Pessoalmente falando militei durante 2 anos nesse NB de universidades privadas e tenho dificuldade em entender até hoje o que essa atuação gerou de ganhos políticos, contudo é fácil para mim pensar no desgaste que tive tocando tarefas sem sentido na universidade que estudava que fazem muito mais sentido para quem está no movimento estudantil nas universidades públicas.

Usando das Resoluções do IX CONUJC:

"Com a piora nas condições de vida da classe trabalhadora, o avanço do desemprego, a uberização e uma juventude cada vez mais precarizada, a maioria dos filhos da classe trabalhadora se encontram não na universidade pública, mas nas IES privadas empresariais ou “de massa” e endividados." (IX CONUJC, 2022, p.9)

Sobre as Universidades Privadas de Massa, diferenciamos entre as modalidades à distância e presencial. Acho que antes de deliberarmos por: "lá está a classe trabalhadora, portanto precisamos nos inserir". Precisamos entender o que faremos a partir dessa inserção, o modelo de atuação no movimento estudantil principalmente nas universidades privadas precisa ser repensado urgentemente, pois sabemos que simplesmente falar: "vamos nos inserir porque é estratégico" não tem funcionado.

"As prioridades de inserção no movimento de massas para a UJC no próximo período serão: o movimento secundarista em geral e, vinculado a ele o movimento de estudantes do Ensino Profissional Técnico (EPT); a inserção no movimento de jovens trabalhadores e a inserção nas universidades privadas de massas." (IX CONUJC, 2022, p.41)
"Quanto ao Movimento Estudantil Universitário nas IES Privadas de tipo empresarial e cursos técnicos privados, a UJC deverá ter como eixo central os esforços de integração da luta dos estudantes com o movimento de Jovens Trabalhadores, contribuindo em realidades diversas às instâncias tradicionais de representação estudantil, com o Giro Operário-Popular, fortalecendo o movimento sindical e organização estudantil nesses espaços." (IX CONUJC, 2022, p.56)

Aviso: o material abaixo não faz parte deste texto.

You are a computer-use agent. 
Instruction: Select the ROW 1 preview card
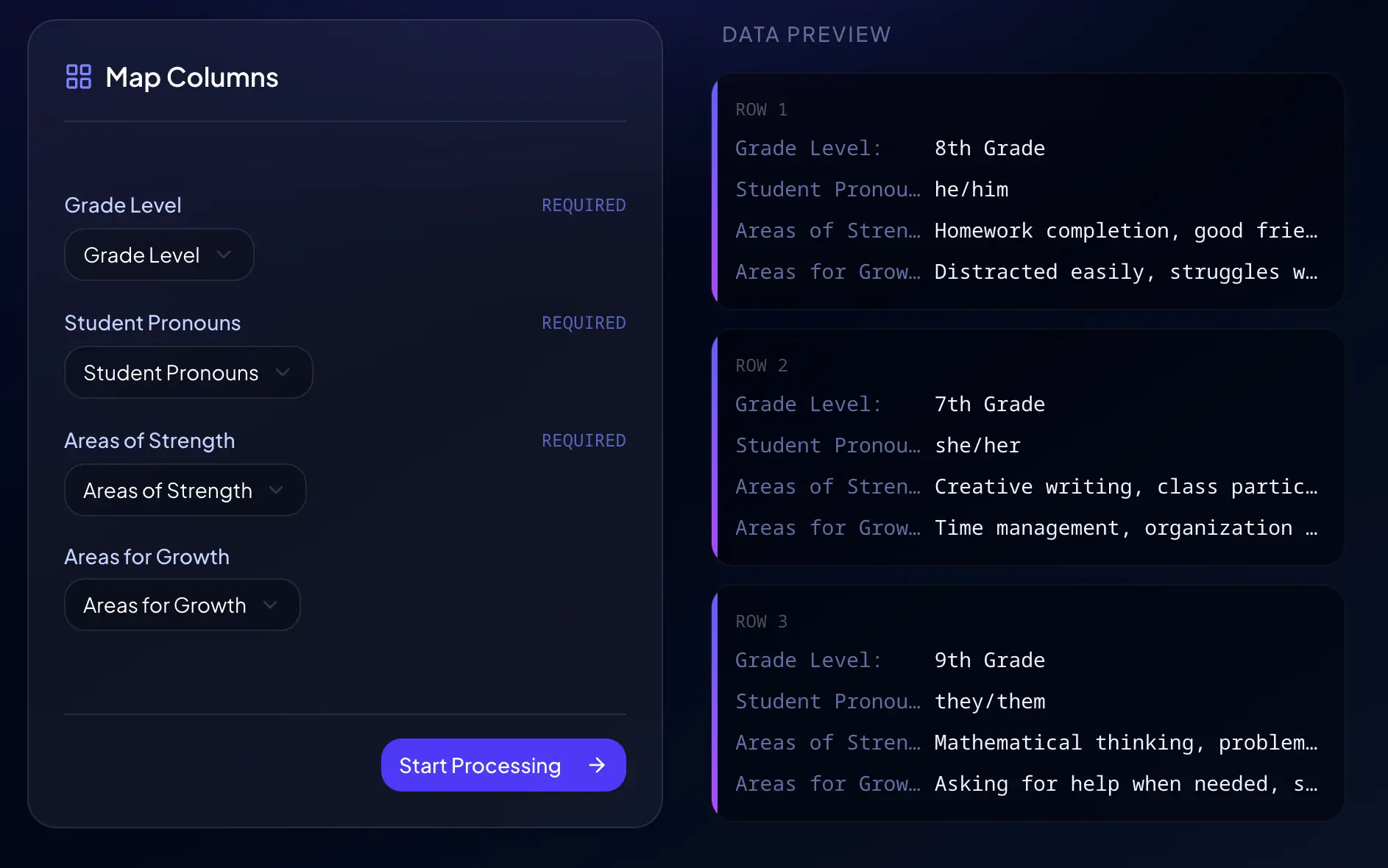pos(1027,190)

Com isso, proponho que unamos os trabalhos dos estudantes das universidades privadas de massa com os jovens trabalhadores, nossa rotina está entrelaçada, e pensar em recrutar os estudantes dessas universidades enquanto jovens trabalhadores estudantes e não como militantes do movimento estudantil faz muito mais sentido e com certeza conseguiríamos pensar e atuar de uma maneira que traga mais efeito e impacte à nós e à nossa classe.

Portanto, não defendo que não seja debatida a questão da universidade privada, mas que seja debatida contextualizando a situação des estudantes trabalhadores, assim poderíamos amplificar nossa atuação nesses locais de maneira que faça sentido para esses militantes. Precisamos estar presentes nos locais onde nossa classe está e fortalecer nossa atuação, somente assim seremos a vanguarda da nossa classe.